Once you’re on the Language Overview screen, the date range selection will be on the top right of the window. Let’s select Q4 of 2020 as our date range.
Step 3. Update how we compartmentalize the data.
By Default, you will see “All Users” selected. If you go back to part 1 – selecting website traffic audience filtering in Google Analytics – we’ll use that same technique here to filter language by traffic type.
Click on the name “All Users.” A new dialog window appears. Take a moment to take inventory of all the options. You may want to select different options in the future (we’ll have a mobile traffic tutorial later). For now, uncheck “All Users” and check “Direct Traffic,” “Organic Traffic,” “Paid Traffic,” and “Referral Traffic.” NOTE: 4 options selected at once is the max allowed.
Step 4. Change the Goal Filter.
The First Goal (if you have any goals programmed into Google Analytics) will be selected. Take note of the filter to the bottom right that says “Conversions.” For now, lets change that filter to “All Goals.” Later you can adjust accordingly to view specific goals setup. NOTE: this option might not show up for you if you’ve never added goals into Google Analytics.
Step 5. Analyze your Language Data.
It’s important to get familiar with a term called “lang-locale.” As you scroll down through these results, they’re categorized by lang-locale. The first two letters stand for the language, then a hyphen, and the last two stand for the location. In the vast world that is localization, slang, tone, dialect, etc. etc. etc. all matter, and google tries to communicate these difference at a 10,000 foot level.
The first two letters displayed as your scroll down through the data are ISO 639-1 language codes.
en – xx
The “en” in this example stands for English.
zh – xx
The “zh” in this example stands for Chinese.
The last two letters after the hyphen stand for locale. These two letters are based on ISO 3166-1 Alpha-2 two-letter country codes.
en – in | en – us
The “in” in the first example stands for India, combined it means “English spoken in India.”
Whereas the “us” in the second example stands for United States of America, combined it means “English spoken in the USA.”
zh – cn
The “cn” in this example stands for China. Combine is means “Chinese spoken in China.”
You get the picture.
Understanding what can be gained from analyzing Language and Localization in Google Analytics.
At first glance, this data seems very simple, however it really is a powerful tool for marketers in charge of understanding where users are coming from. Recently a Fortune 100 client of ours discovered a vast audience in India simply from this data and spun up an internal project to begin localization to address. I cannot stress enough the importance of natively speaking to your audience and the power it has on conversion.

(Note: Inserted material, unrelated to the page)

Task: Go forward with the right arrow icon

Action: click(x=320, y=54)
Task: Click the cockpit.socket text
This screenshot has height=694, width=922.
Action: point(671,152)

Next, View Audience Locations in Google Analytics.
Step 1. Assuming your signed into Google Analytics, Select Location.
On the left navigation menu, select “Audience,” “Geo,” and then “Location.”

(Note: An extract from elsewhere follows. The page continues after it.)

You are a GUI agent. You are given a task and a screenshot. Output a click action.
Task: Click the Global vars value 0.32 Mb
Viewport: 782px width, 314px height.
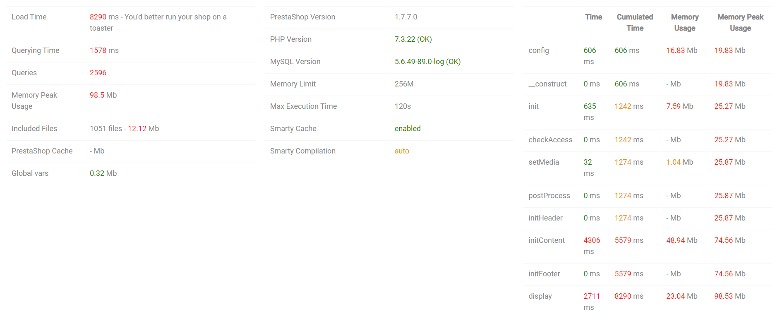click(103, 173)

Step 2. If needed, let’s fix the Date Range, User Buckets, and Goals again.
Change the date range selection, on the top right of the window update the range to Q4 of 2020. Next, uncheck “All Users” and check “Direct Traffic,” “Organic Traffic,” “Paid Traffic,” and “Referral Traffic.” And finally, ensure “Conversions” is changed to “All Goals.”
Step 3. Analyze the Location Data.
In our example, users in India view our site second to users in the United States. Now the numbers might not justify implementing a language tunnel or adjusting content throughout the site, however it could if the numbers were higher. By default you’ll see the top 10 locations for your specific site.
I might also want to gate content based on location or plan an expansion strategy. The power of understanding where users are coming from and how (organic, paid, etc.) is consistently underutilized by marketers.
Where to go from here with Google Analytics?
We’re starting to get into a lot of Google Analytics data (and we’ve only scratched the surface). This is what we do and it’s not uncommon to need help. Even if it’s simply to ask a question, contact us any time.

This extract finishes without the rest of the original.